Once again Chinese common sense, practicality comes to the fore, this 15th iteration of the atypical 5 year plan will undoubtedly cement China as the pre-eminent global superpower with growth domestically driven, woe and betide nascent or worse corrupt officials implementing this agenda..
It makes you think, seriously, this will be by its end 75years of strict Chinese planning, look at what has been achieved in that time frame, from whence they began following the century of humiliation that accounted for a large swathe and part of that 75 years duration, comparittive the Western established economies that have regressed spectacularly during the same period, indeed, much of China’s rise to where she presently finds herself is directly attributed to Western laissez faire and an greed obsessed attitude as they pillaged and plundered their own economies offshoring much of what sustained China’s growth.. the real tell tale, China has since offshored much of those earlier industrial roles to the Vietnams, Myanmars, Thailands, Bangladeshis etc.. in the process lifting them up economically and creating markets for their products in tech, High Tech etc..
Seems China’s future is assured, I wouldn’t bet against them, they have the com0lete package, Education, Military, Governance, Contented populace despite narratives stating otherwise which is all Western wishful thinking borne of jealousy and the realisation, they have been found out, left in China’s wake.. China is a high tech economy more so than the U.S, Western economies, most assuredly it is safe, enjoys a rule of law westerners would salivate over, a system more equanimous that Western jurisprudence that has morphed into a multi tiered justice system, its streets are safe, infrastructure is first class.. environment is now cleaner than most, it has the highest clean energy use of any state in the World, generates more power than most, doing so by spades…hardly surprising all the West can do is malign, denigrate, deride China’s growth, her future and successes… t8me they got over themselves
One piece of data you cite may be misleading. You write that, according to an OECD analysis released in 2026, around 60 percent of Chinese firms’ gains in global market share between 2005 and 2023 came from government subsidies rather than productivity improvements, and that Chinese firms received three to eight times more subsidies than competitors in OECD economies. I have studied that OECD report, and my reading is that it applies different standards to different countries: subsidies in Western economies are often treated as legitimate industrial policy, climate policy, defense policy, or innovation support, while similar Chinese policies are framed as distortionary. This double standard is exactly what the Chinese government has repeatedly objected to. As I argued in my recent essay, everyone subsidizes. The United States subsidizes massively and the most in terms of subsidies compared with industrial output value. Europe subsidizes. Japan and Korea subsidize. But China is often singled out as if subsidies themselves were uniquely Chinese. At that point, the issue becomes less an objective economic measurement and more a political narrative about which countries are allowed to conduct industrial policy.
Excellent insights on the connection between “national unified market" construction and Chinanomics 3.0.
In terms of commodity circulation, cross-provincial employment, manufacturing supply chains, logistics networks, platform e-commerce, and industrial ecosystems, China has long been one of the most integrated large national markets in the world.

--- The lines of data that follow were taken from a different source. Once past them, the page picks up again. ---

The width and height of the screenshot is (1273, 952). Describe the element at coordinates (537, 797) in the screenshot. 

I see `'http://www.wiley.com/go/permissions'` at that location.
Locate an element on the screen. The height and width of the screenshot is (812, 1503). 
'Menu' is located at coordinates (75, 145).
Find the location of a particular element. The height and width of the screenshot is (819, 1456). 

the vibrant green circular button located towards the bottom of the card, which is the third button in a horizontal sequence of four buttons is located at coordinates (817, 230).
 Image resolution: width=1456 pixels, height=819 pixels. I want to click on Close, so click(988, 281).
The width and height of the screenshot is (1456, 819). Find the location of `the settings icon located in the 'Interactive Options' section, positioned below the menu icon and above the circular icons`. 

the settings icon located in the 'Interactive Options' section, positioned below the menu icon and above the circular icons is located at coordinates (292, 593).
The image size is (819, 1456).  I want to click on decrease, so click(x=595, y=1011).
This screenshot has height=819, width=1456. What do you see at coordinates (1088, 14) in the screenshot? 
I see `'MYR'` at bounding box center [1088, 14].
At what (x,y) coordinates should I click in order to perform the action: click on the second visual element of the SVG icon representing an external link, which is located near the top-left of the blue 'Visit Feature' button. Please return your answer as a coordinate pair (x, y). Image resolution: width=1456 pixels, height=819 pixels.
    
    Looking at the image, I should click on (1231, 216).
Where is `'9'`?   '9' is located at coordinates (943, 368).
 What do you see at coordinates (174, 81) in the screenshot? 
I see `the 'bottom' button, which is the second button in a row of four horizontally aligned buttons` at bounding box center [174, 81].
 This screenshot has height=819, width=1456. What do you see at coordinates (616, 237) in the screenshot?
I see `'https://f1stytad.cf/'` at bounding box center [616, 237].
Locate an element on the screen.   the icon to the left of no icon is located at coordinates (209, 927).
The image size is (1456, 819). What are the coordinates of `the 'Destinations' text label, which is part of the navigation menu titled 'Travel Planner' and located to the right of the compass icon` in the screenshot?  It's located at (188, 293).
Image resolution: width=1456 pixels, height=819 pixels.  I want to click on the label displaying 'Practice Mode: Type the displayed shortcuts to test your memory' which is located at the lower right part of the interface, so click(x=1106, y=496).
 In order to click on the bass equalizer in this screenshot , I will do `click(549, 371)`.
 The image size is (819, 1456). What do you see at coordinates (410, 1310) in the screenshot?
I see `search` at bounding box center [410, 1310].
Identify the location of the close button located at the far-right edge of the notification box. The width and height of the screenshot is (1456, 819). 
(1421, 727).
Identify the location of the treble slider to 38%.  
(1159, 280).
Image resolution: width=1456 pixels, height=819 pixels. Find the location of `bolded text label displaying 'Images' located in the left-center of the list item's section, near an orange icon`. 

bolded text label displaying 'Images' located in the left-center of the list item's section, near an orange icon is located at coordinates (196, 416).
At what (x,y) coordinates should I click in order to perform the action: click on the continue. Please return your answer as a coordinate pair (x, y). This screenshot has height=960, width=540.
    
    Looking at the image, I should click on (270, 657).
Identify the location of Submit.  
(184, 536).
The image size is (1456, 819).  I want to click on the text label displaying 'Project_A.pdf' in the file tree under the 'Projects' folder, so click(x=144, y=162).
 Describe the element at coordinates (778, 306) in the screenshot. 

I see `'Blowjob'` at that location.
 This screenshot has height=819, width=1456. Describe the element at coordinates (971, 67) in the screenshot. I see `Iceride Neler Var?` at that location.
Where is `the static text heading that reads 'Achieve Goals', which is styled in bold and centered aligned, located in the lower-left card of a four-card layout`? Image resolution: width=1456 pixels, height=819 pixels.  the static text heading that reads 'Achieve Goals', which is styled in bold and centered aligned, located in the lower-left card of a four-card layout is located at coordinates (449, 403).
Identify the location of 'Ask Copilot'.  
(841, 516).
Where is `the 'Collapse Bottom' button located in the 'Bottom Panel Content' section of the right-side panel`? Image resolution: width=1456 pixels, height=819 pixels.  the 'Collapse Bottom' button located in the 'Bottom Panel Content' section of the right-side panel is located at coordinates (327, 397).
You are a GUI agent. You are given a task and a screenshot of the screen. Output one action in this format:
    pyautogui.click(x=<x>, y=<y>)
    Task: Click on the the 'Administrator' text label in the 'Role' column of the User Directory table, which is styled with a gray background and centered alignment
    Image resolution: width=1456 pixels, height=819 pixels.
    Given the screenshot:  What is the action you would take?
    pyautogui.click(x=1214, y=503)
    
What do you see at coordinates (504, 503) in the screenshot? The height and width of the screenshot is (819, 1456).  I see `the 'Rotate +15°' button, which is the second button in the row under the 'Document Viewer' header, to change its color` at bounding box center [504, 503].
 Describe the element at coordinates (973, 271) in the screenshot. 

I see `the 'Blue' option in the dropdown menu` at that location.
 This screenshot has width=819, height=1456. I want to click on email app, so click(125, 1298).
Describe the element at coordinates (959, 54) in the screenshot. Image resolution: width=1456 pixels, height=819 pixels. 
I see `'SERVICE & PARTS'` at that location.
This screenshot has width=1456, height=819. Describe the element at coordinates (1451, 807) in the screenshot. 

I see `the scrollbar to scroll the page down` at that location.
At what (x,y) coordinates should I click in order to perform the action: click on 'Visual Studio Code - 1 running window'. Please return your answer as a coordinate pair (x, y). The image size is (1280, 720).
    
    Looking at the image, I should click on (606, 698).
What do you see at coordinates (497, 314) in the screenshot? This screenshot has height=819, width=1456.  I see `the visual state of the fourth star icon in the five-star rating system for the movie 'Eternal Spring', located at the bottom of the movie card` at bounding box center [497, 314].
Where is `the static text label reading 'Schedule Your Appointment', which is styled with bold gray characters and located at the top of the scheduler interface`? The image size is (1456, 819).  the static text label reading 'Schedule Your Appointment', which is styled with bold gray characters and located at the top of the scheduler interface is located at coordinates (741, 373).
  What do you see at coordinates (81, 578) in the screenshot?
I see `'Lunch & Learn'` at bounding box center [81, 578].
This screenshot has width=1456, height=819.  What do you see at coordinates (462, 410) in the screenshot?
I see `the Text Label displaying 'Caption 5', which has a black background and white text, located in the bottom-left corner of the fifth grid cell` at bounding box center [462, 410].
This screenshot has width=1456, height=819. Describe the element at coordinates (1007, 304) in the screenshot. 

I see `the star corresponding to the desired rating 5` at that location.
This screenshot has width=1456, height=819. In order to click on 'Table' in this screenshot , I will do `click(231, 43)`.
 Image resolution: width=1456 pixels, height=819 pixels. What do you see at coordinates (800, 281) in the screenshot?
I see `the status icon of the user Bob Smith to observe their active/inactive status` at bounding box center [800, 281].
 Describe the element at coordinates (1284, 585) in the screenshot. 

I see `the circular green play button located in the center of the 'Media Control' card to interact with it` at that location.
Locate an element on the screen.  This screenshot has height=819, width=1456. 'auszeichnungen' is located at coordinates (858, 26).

In many respects, its internal market functions more smoothly than those of the United States, the European Union, or India.
So when Beijing now speaks of building a “national unified market,” the goal is not to create a national market from scratch. The real objective is deeper: to build an institutionally unified national market, with unified rules, unified regulation, unified factor pricing, clearer boundaries for local government behavior, unified public resource transactions, and more integrated data and energy markets.
My understanding and observation is that the key problems it seeks to address include:
On the surface, firms can certainly invest in other provinces. But if a local government creates hidden barriers through approvals, qualifications, filings, subsidy conditions, procurement requirements, or local standards, the market is not truly unified.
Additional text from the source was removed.